**WHAT IS REQUIRED**
Your answer should consist only of the lines below from the one with "Click the Windows Store button" through the one with "You are a computer-use", copied exactly.

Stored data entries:
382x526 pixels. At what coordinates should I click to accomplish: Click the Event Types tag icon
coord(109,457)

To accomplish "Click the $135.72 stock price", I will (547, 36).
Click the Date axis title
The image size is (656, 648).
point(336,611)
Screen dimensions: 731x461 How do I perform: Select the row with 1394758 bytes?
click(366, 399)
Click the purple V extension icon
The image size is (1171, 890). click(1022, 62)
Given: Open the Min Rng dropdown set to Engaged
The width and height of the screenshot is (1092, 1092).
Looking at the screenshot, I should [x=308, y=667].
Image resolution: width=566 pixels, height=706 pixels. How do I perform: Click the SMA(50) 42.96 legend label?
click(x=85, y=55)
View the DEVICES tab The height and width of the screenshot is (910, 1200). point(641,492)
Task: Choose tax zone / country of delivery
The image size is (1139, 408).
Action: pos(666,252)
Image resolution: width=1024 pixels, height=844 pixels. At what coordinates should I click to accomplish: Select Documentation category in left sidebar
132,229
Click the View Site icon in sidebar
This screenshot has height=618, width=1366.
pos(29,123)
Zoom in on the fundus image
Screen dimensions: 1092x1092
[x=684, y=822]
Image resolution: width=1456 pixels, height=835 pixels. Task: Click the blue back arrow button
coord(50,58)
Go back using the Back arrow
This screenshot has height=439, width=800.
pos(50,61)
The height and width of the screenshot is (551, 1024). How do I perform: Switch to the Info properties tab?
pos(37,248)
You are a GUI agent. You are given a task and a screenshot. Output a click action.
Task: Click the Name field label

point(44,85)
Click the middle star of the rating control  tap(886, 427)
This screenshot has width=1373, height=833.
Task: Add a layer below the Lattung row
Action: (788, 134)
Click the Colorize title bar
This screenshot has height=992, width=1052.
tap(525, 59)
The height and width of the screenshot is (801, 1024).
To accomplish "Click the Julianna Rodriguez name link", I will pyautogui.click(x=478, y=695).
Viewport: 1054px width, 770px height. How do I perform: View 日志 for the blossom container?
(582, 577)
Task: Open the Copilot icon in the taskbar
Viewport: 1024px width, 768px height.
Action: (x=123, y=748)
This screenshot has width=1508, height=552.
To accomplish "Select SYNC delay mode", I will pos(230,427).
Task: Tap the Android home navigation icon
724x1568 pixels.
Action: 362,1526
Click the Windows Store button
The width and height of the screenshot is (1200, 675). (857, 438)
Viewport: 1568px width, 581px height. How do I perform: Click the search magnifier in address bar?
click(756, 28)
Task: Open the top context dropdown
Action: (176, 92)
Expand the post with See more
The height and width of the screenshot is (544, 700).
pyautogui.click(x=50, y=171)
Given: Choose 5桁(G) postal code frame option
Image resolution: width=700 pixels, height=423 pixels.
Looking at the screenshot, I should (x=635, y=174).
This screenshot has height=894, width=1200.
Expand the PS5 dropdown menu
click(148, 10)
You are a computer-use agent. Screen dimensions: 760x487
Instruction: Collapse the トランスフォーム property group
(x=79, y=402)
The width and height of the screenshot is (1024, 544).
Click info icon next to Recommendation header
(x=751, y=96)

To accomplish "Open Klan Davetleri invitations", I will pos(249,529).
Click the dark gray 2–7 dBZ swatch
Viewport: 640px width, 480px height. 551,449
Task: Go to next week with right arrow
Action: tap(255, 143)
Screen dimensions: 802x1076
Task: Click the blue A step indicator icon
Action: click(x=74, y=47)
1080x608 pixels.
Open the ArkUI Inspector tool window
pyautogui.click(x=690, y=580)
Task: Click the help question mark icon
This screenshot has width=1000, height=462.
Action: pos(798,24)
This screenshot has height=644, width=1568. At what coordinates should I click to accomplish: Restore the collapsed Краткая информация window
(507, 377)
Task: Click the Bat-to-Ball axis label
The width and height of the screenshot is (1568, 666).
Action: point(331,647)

**SOLUTION FOR THIS EXERCISE**
Click the Windows Store button
The width and height of the screenshot is (1200, 675). (857, 438)
Viewport: 1568px width, 581px height. How do I perform: Click the search magnifier in address bar?
click(756, 28)
Task: Open the top context dropdown
Action: (176, 92)
Expand the post with See more
The height and width of the screenshot is (544, 700).
pyautogui.click(x=50, y=171)
Given: Choose 5桁(G) postal code frame option
Image resolution: width=700 pixels, height=423 pixels.
Looking at the screenshot, I should (x=635, y=174).
This screenshot has height=894, width=1200.
Expand the PS5 dropdown menu
click(148, 10)
You are a computer-use agent. Screen dimensions: 760x487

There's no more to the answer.